武蔵浦和の義務教育学校 3度目の入札目指し公告 見積もり活用方式を導入 さいたま市 これまでに2度の入札不調 2030年4月の開校目指す
さいたま市が南区のJR武蔵浦和駅周辺に設置を計画する小中一貫の義務教育学校の建設工事が2度の入札不調により開校時期が遅れている問題で、市が15日、3度目の入札を目指し、再度公告したことが分かった。市は参加希望者から見積もりの提出を求める「見積活用方式」を初めて導入し、予定価格を6月10日に市のホームページで公開する。

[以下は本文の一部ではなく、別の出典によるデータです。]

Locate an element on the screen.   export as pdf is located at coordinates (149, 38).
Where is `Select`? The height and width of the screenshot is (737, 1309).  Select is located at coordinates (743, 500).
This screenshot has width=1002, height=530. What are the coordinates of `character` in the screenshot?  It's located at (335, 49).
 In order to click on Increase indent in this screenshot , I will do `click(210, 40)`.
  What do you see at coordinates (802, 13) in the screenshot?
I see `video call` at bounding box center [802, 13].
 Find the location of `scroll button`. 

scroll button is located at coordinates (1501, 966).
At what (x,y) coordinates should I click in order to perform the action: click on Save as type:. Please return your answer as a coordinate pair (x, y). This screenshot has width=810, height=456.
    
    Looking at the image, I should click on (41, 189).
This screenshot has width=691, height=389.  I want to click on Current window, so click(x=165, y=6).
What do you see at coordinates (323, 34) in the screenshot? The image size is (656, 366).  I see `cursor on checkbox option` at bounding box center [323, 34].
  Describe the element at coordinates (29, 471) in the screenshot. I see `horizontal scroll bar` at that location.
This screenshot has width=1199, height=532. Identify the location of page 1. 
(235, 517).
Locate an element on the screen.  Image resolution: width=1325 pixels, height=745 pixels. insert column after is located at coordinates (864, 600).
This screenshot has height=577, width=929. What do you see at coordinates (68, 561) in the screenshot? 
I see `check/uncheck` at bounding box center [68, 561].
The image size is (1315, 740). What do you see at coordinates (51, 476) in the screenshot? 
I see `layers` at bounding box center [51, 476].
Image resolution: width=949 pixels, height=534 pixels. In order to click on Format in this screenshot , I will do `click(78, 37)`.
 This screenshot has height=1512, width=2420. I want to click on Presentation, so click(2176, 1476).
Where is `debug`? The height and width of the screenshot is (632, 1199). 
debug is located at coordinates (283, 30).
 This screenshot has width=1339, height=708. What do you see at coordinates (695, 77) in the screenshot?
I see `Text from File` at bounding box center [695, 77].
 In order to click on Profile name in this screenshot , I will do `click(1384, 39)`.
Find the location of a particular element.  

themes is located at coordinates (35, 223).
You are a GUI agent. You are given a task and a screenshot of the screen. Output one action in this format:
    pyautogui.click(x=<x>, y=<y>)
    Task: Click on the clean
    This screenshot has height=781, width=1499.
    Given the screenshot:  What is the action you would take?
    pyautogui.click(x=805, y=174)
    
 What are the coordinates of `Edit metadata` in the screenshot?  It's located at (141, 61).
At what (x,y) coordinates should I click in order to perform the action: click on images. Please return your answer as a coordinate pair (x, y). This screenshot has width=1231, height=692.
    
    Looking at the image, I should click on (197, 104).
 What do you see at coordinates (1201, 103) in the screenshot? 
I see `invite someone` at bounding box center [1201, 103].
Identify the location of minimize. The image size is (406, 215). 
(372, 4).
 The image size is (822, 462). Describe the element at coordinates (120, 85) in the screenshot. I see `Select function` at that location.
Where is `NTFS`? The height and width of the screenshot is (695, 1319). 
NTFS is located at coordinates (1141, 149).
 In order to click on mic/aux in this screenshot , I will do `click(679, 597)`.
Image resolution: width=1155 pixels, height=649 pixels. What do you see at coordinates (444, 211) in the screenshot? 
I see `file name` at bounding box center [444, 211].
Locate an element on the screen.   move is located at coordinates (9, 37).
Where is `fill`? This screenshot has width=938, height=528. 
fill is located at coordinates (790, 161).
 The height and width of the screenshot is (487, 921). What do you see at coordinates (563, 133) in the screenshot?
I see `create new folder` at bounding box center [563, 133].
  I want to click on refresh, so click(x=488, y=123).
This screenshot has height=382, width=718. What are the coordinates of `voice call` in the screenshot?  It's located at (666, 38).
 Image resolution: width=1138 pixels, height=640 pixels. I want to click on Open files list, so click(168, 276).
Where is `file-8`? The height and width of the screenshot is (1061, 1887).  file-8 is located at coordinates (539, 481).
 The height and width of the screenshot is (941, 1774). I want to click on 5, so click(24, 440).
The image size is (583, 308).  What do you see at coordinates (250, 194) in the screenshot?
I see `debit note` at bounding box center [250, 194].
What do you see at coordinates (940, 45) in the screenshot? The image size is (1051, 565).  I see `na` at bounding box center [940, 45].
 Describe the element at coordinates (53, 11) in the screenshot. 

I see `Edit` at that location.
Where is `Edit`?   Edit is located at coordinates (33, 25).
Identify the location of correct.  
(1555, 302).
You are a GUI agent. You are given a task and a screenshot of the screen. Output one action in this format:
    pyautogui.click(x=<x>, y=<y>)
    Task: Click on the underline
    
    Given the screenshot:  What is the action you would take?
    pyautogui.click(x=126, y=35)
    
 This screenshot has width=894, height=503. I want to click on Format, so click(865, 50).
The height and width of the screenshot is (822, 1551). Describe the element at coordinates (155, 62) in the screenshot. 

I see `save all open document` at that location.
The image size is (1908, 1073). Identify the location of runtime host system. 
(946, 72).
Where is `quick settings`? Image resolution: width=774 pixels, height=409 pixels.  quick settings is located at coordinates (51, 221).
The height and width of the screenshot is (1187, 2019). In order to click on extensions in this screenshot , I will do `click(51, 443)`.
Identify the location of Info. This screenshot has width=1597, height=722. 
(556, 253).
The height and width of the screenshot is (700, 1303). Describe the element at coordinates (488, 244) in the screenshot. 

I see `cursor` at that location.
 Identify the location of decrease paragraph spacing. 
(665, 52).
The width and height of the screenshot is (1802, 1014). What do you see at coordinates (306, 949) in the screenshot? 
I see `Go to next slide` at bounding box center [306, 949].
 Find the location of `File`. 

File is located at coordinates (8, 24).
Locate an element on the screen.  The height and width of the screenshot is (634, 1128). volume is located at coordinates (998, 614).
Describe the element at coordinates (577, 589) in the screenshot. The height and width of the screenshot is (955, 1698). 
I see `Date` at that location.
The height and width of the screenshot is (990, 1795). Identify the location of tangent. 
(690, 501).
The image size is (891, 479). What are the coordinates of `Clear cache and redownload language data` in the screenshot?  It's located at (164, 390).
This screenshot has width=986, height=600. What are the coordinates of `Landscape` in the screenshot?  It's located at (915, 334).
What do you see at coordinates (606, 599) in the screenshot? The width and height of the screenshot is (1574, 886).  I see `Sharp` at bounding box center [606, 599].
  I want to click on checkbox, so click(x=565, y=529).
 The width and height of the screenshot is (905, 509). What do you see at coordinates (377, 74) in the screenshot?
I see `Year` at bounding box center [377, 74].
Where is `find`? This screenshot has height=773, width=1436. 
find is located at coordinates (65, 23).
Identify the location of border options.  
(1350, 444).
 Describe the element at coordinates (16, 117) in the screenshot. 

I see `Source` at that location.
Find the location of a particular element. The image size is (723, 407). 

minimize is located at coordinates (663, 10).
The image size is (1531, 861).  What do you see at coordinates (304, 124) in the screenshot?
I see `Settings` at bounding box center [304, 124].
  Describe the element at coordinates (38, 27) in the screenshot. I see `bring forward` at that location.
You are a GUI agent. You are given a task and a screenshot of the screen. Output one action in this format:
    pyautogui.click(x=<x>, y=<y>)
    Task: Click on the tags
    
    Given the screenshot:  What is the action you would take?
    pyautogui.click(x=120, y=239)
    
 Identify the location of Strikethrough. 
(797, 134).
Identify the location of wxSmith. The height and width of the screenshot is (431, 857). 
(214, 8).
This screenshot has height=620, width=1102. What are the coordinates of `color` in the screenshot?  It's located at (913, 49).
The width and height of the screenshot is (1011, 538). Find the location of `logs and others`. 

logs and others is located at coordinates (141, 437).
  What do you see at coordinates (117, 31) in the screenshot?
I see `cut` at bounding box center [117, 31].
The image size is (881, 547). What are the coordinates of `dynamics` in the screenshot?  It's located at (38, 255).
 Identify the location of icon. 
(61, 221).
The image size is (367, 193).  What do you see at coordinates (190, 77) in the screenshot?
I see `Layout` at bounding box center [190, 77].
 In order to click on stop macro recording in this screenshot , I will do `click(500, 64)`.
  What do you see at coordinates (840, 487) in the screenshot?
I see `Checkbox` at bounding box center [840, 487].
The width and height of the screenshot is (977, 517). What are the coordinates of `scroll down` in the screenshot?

新校舎の建設工事は一般競争入札で、昨年2月に予定価格約149億円で募集したが参加申請はなく、2028年4月の当初の開校スケジュールに間に合わせるため4月15日に再公告。設計価格を約14億円(10%)増額する約163億円に、工期も2週間延長するなど要件を緩和したが、参加申請があった2者がいずれも開札日の5月29日までに辞退し、開校を遅らせざるを得なくなった。
市教育委員会学校施設整備課によると、2度目の入札不調後に行った事業者へのアンケートなどから、事業者が算出する事業費と市の予定価格が大きく乖離(かいり)していたことが判明。入札不調対策として、発注者の市が予定価格を算定する際、入札参加希望者が提出した見積書を参考に、標準積算と実勢価格の隔たりを解消する「見積活用方式」を初めて採用する。4月23日~5月26日に事業者から見積価格書の提出を受け、予定価格を決めるという。
発注方法に関しては、民間ノウハウに基づき技術提案を受ける「入札時VE(バリュー・エンジニアリング)方式」も同時に採用。入札公告期間を事業者側からの「短すぎる」という声や発注方法の見直しに伴い、前回入札時の44日間から142日間(15日~9月3日)に延長するなど、より参加しやすい環境を整えた。
順当に落札されれば10月中旬に本契約を結び、来年1月に工事着手。29年12月の完了を見込むなど、市は30年4月開校に間に合うように工事日程を組んでいる。